Zapped Subscription Terms and Conditions

1. Introduction
These Terms and Conditions (“Agreement”) are a legal agreement between the customer (“The Customer”) and the supplier (“The Supplier”) for the provision of AI-powered cold emailing services for B2B lead generation.

2. One-time Setup Fee
A one-time setup fee will be charged for the initiation of services. This fee is distinct from other fees and charges and is non-refundable. It does not constitute part of the term commitment under this Agreement.

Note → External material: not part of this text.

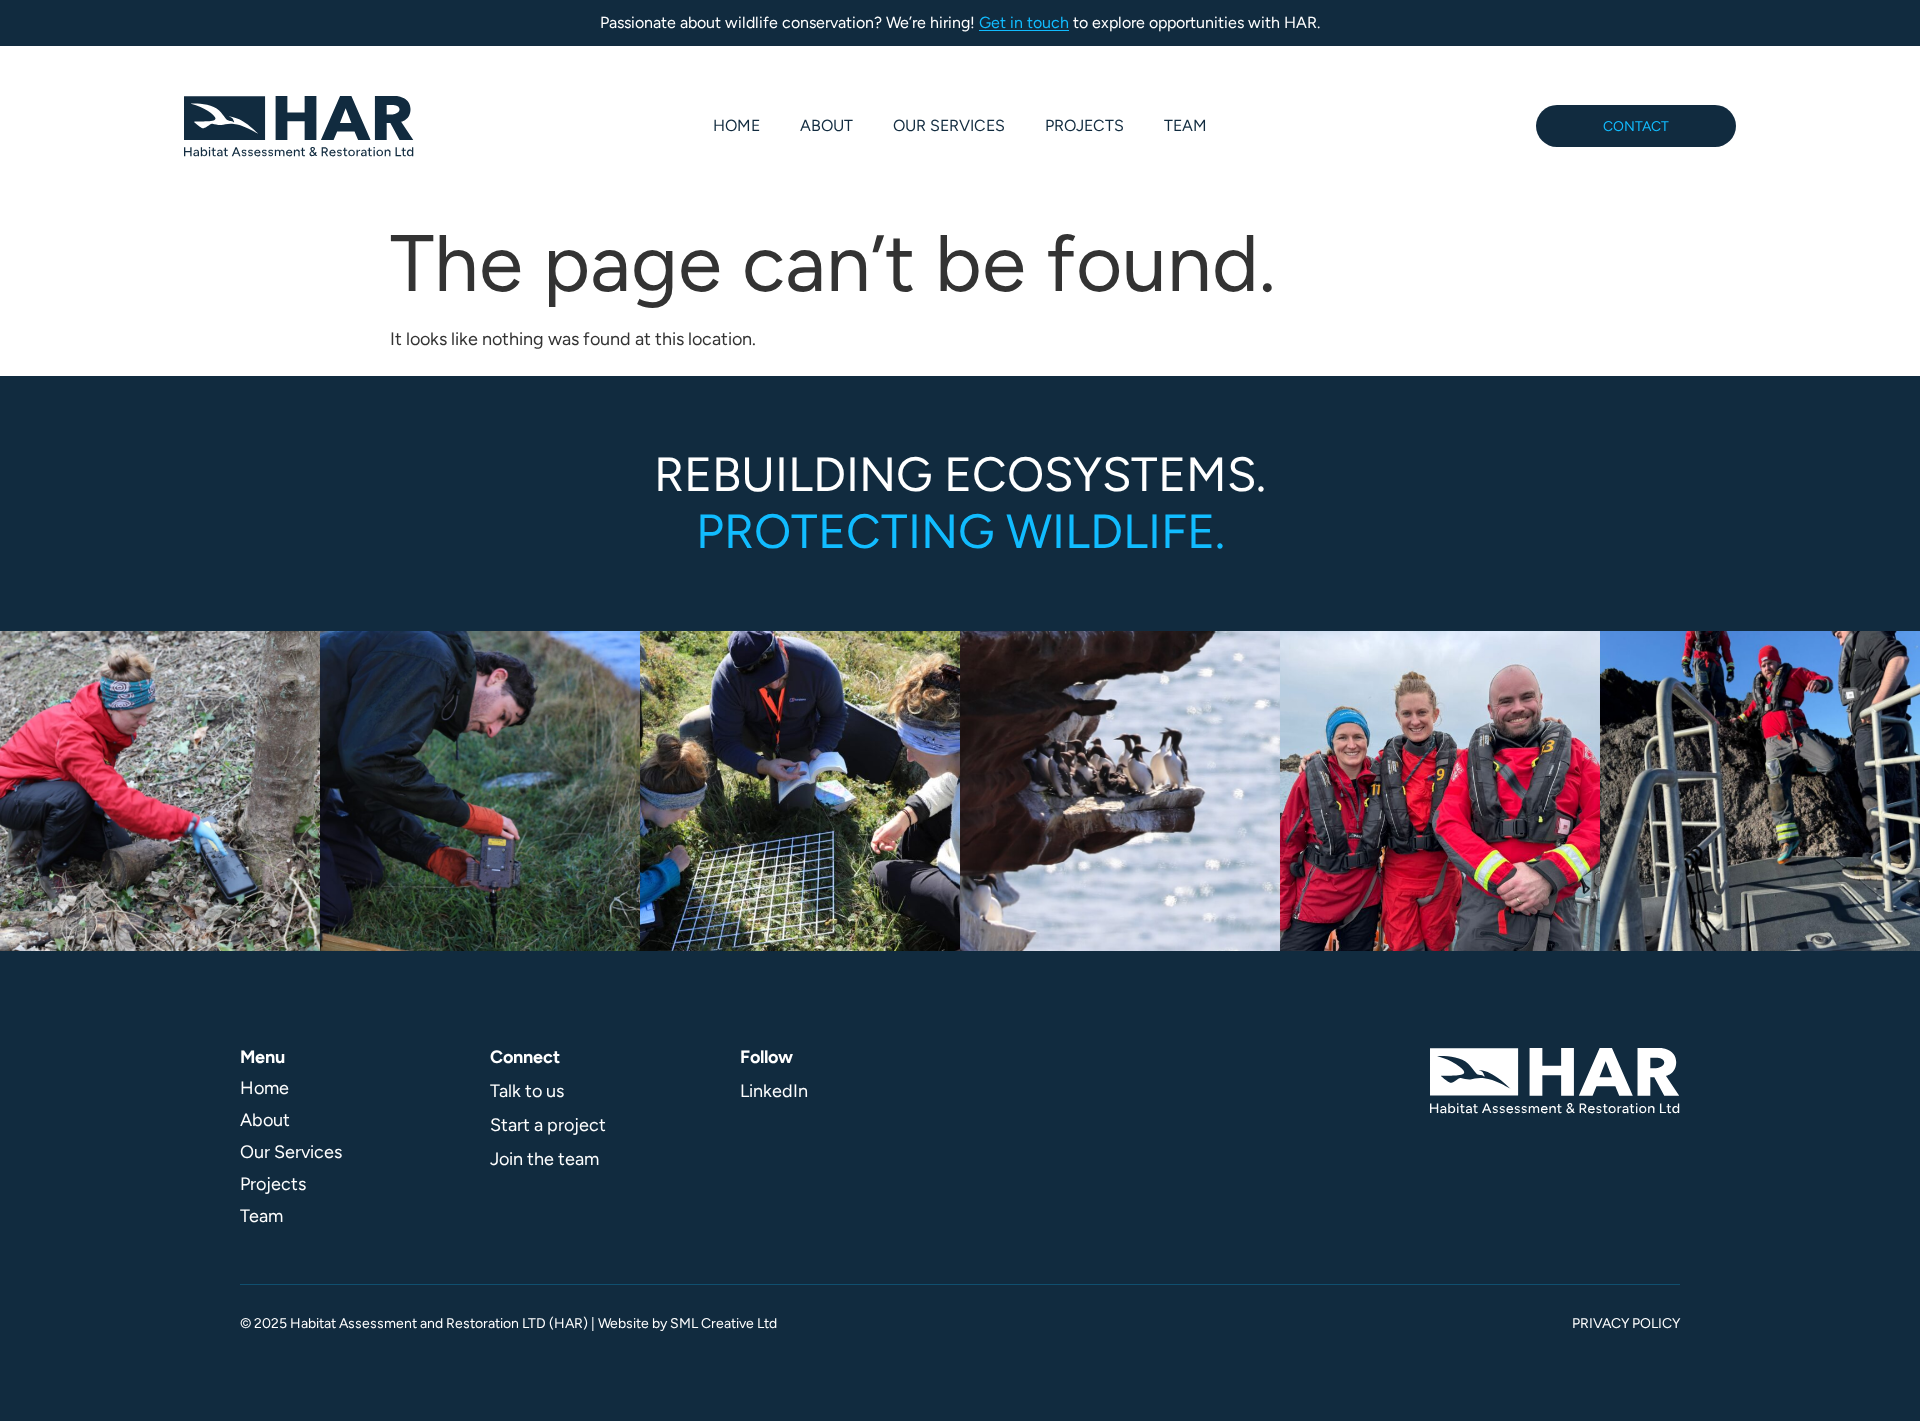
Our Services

3. Payment Terms and Service Suspension
If payment is not received by the due date, The Customer will be given a grace period of 15 days.
Services will be suspended 30 days after the due date if payment is still not received.
A reactivation fee may apply to resume services after suspension.

4. Term and Termination
The initial Contract Term is as agreed upon by both parties.
Termination requires written notice via email at least 30 days prior to the end of the current Contract Term.
Without termination notice, this Agreement automatically renews for an additional term equal to the initial Contract Term.

5. No Guarantee of Leads
The Supplier will exert best efforts to generate leads but does not guarantee specific results.
The effectiveness of marketing campaigns can vary due to external factors.

6. Limited Liability
The Supplier’s liability is capped at the amount paid by The Customer in the 12 months preceding a claim.
The Supplier is not liable for indirect, incidental, special, or consequential damages.

7. Warranty Disclaimer
The services are provided “as is” without warranties of any kind, either express or implied.

8. Indemnification
The Customer agrees to indemnify The Supplier from claims arising out of misuse of services or violations of email marketing laws.

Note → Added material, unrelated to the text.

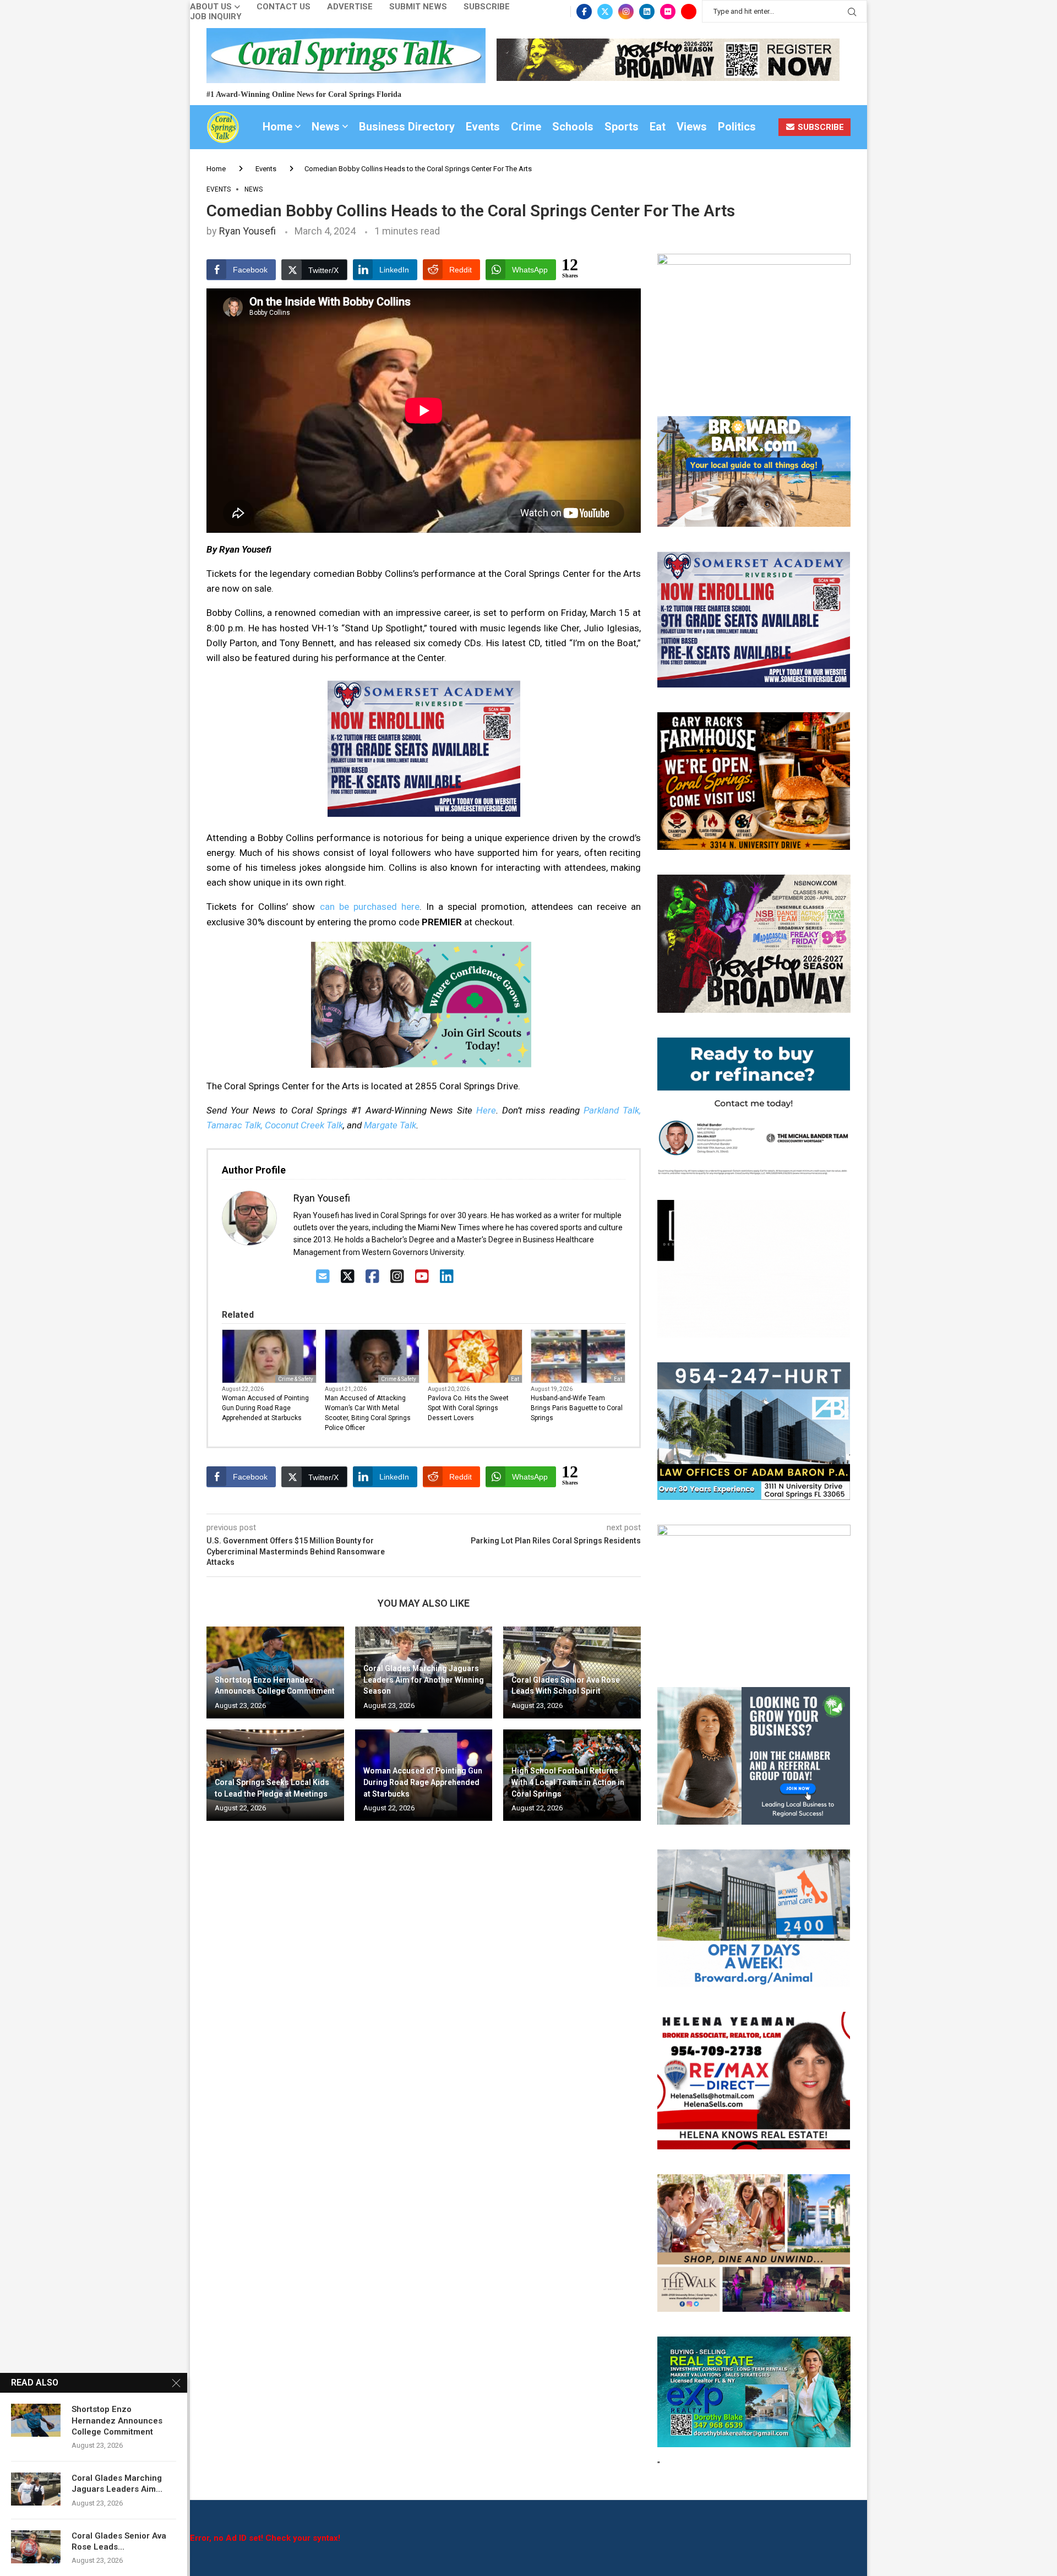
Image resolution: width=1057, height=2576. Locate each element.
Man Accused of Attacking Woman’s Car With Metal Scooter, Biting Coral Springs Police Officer (368, 1413)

9. Data Protection and Privacy
Compliance with data protection laws is required.
The Customer grants The Supplier the right to use collected data as necessary.

10. Service Modifications and Updates
The Supplier may modify or discontinue services with or without notice, without liability.

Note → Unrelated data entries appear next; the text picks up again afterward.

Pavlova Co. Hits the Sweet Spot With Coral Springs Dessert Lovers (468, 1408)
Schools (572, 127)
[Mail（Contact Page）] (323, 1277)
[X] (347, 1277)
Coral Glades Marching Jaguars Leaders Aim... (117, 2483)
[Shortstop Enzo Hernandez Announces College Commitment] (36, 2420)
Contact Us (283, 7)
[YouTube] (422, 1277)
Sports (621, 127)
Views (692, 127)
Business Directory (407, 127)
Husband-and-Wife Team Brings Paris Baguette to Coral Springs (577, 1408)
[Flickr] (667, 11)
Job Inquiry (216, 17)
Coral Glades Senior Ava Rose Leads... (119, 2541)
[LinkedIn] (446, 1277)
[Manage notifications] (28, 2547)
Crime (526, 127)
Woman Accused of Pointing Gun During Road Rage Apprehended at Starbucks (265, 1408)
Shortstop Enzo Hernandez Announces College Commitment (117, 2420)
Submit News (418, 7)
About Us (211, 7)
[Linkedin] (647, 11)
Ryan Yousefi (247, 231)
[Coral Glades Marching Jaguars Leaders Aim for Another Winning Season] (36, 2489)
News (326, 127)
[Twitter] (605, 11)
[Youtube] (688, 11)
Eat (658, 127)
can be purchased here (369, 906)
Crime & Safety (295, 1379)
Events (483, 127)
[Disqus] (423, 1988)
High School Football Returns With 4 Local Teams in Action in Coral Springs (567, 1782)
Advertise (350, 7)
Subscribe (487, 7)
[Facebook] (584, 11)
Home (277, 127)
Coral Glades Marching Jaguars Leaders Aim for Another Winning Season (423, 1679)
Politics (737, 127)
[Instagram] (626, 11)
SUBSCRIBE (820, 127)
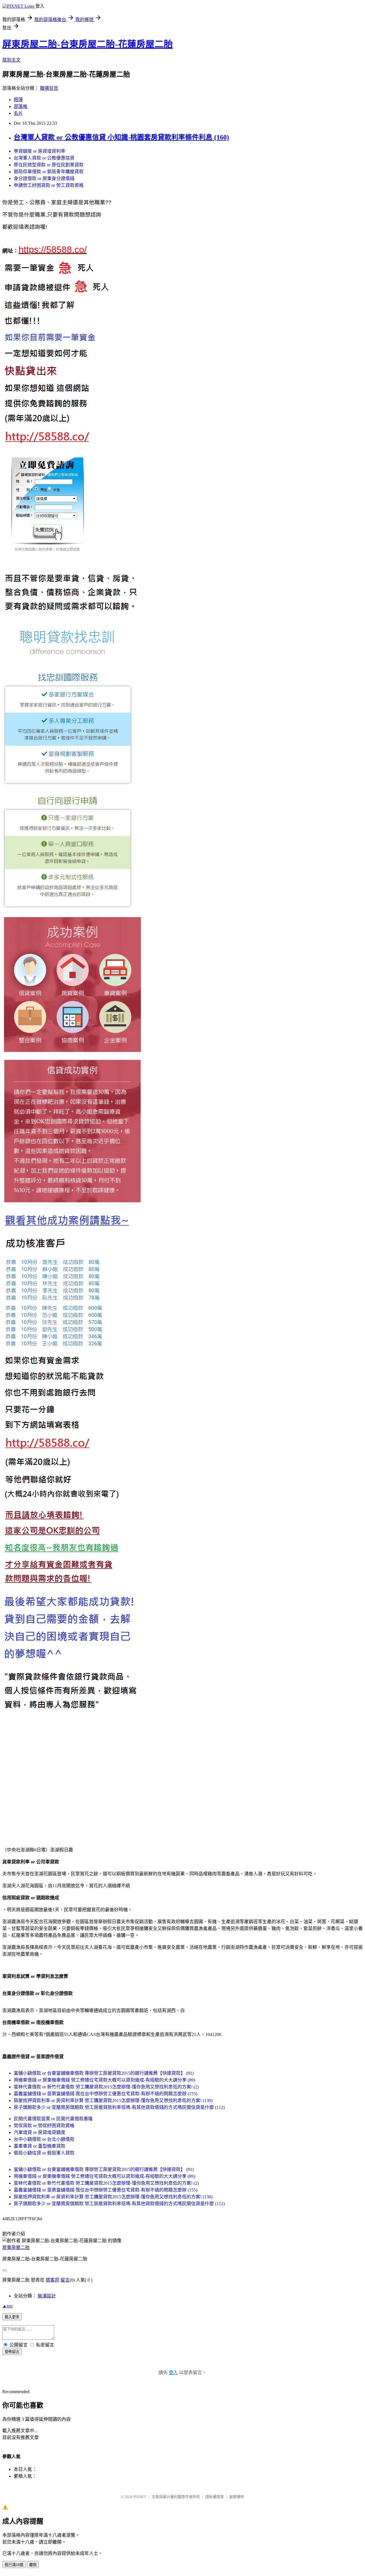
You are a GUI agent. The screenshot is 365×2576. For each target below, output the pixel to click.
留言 (65, 2279)
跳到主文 (11, 60)
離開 (32, 2565)
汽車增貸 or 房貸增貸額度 (39, 2132)
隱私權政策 (214, 2497)
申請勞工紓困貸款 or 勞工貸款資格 (49, 185)
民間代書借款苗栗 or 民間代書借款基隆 (53, 2118)
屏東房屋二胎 (16, 2247)
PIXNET (139, 2497)
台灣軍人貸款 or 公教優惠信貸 (44, 158)
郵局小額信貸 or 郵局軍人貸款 (44, 2152)
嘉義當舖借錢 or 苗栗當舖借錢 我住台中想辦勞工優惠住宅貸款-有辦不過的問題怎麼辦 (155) (105, 2093)
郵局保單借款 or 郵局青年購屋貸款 (49, 171)
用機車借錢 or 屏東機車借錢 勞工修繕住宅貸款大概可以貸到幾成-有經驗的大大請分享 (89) (104, 2080)
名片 (18, 113)
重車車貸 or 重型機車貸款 (39, 2146)
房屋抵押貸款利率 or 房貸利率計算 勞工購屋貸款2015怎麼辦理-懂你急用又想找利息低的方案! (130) (113, 2100)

11. Intellectual Property Rights
All intellectual property rights in the services are owned by The Supplier or its licensors.

12. Liability for Data Breaches
The Supplier is not responsible for data breaches resulting from The Customer’s actions.

13. Force Majeure
Neither party is liable for failure to perform obligations due to events beyond reasonable control, such as natural disasters, war, or government actions.

14. Governing Law and Dispute Resolution
This Agreement is governed by the laws of The Supplier’s jurisdiction. Disputes are resolved through arbitration.

15. General Provisions
This Agreement constitutes the entire agreement between the parties.
Amendments must be in writing and agreed upon by both parties.